**Exercise description:** Set down, please, exactly the lines below that run from the line with "Task: Click the Geschwindigkeit slider handle" to the line with "Click the spinning", both lines included.

**Material shown:**
------------------------------------------------------------------------

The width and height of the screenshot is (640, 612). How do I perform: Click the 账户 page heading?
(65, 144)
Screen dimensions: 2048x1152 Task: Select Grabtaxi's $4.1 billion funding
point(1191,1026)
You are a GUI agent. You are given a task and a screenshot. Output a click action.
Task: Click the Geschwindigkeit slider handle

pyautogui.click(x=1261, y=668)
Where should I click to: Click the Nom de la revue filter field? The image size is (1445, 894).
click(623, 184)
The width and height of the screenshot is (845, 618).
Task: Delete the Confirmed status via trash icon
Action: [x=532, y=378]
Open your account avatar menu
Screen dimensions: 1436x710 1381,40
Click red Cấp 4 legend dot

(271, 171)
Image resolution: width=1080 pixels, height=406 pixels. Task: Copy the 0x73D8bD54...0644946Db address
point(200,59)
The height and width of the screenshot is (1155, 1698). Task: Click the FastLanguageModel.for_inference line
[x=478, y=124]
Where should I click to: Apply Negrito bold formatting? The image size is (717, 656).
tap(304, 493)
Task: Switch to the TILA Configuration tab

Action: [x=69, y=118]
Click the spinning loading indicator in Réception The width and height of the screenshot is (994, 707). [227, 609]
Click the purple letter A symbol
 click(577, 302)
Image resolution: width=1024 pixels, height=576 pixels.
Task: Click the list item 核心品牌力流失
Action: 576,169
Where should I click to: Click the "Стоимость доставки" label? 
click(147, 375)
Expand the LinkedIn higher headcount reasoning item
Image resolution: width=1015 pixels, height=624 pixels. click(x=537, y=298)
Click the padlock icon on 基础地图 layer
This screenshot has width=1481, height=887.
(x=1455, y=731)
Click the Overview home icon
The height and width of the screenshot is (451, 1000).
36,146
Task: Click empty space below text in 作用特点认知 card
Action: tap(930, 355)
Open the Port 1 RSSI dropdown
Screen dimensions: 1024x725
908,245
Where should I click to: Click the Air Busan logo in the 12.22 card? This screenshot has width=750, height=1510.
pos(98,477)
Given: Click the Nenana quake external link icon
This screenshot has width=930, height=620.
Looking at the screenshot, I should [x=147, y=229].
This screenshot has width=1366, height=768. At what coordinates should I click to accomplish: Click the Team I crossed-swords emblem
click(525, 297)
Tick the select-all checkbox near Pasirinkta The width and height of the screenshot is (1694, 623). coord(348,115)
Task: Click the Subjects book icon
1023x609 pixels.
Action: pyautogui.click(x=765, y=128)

------------------------------------------------------------------------

**Response box:**
Task: Click the Geschwindigkeit slider handle

pyautogui.click(x=1261, y=668)
Where should I click to: Click the Nom de la revue filter field? The image size is (1445, 894).
click(623, 184)
The width and height of the screenshot is (845, 618).
Task: Delete the Confirmed status via trash icon
Action: [x=532, y=378]
Open your account avatar menu
Screen dimensions: 1436x710 1381,40
Click red Cấp 4 legend dot

(271, 171)
Image resolution: width=1080 pixels, height=406 pixels. Task: Copy the 0x73D8bD54...0644946Db address
point(200,59)
The height and width of the screenshot is (1155, 1698). Task: Click the FastLanguageModel.for_inference line
[x=478, y=124]
Where should I click to: Apply Negrito bold formatting? The image size is (717, 656).
tap(304, 493)
Task: Switch to the TILA Configuration tab

Action: [x=69, y=118]
Click the spinning loading indicator in Réception The width and height of the screenshot is (994, 707). [227, 609]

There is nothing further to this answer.